I don't know the the operating mechanism of lasagne functions. for the code below.
class WScaleLayer(lasagne.layers.Layer):
def __init__(self, incoming, **kwargs):
super(WScaleLayer, self).__init__(incoming, **kwargs)
W = incoming.W.get_value()
scale = np.sqrt(np.mean(W ** 2))
incoming.W.set_value(W / scale)
self.scale = self.add_param(scale, (), name='scale', trainable=False)
self.b = None
if hasattr(incoming, 'b') and incoming.b is not None:
b = incoming.b.get_value()
self.b = self.add_param(b, b.shape, name='b', regularizable=False)
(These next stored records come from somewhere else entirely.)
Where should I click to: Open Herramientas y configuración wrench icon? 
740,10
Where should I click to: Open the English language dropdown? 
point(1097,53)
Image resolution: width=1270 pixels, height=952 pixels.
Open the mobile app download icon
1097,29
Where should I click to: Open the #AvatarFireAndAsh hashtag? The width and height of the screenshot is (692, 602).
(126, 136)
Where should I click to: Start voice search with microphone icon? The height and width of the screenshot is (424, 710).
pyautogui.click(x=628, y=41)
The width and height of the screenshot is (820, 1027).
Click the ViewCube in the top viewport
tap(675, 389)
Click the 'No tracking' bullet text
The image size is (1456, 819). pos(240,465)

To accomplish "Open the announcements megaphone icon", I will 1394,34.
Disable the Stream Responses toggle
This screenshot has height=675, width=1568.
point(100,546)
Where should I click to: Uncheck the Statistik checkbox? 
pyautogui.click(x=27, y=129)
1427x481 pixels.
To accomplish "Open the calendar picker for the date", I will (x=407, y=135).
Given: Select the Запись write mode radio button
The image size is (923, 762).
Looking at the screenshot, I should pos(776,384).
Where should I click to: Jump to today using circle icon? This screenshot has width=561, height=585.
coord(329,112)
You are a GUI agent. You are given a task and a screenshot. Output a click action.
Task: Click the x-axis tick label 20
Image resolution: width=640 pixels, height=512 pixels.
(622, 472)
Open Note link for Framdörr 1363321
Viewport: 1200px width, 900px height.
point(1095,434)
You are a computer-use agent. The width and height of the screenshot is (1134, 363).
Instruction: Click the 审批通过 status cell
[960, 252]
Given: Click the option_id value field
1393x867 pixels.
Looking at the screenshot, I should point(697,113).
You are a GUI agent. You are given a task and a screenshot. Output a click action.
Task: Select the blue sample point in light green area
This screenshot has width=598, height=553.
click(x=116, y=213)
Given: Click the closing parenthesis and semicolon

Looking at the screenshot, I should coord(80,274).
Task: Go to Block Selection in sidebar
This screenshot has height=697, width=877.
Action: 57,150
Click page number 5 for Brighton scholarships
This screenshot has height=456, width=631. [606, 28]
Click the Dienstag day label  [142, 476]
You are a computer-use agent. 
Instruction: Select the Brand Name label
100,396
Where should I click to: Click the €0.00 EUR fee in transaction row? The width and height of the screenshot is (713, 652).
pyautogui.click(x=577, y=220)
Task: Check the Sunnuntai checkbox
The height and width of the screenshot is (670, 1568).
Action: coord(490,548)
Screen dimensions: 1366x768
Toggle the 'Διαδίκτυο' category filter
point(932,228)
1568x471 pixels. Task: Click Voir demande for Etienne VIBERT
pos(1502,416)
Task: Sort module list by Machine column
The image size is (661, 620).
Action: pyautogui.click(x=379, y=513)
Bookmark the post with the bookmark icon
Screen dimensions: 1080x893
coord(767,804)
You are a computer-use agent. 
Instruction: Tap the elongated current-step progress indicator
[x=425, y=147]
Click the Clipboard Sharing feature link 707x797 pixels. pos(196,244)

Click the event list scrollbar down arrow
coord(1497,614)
del incoming.params[incoming.b]
incoming.b = None
self.nonlinearity = lasagne.nonlinearities.linear
if hasattr(incoming, 'nonlinearity') and incoming.nonlinearity is not None:
self.nonlinearity = incoming.nonlinearity
incoming.nonlinearity = lasagne.nonlinearities.linear
def get_output_for(self, v, **kwargs):
v = v * self.scale
if self.b is not None:
pattern = ['x', 0] + ['x'] * (v.ndim - 2)
v = v + self.b.dimshuffle(*pattern)
return self.nonlinearity(v)
Can you tell me whether self.scale is constant in the training process after initialization?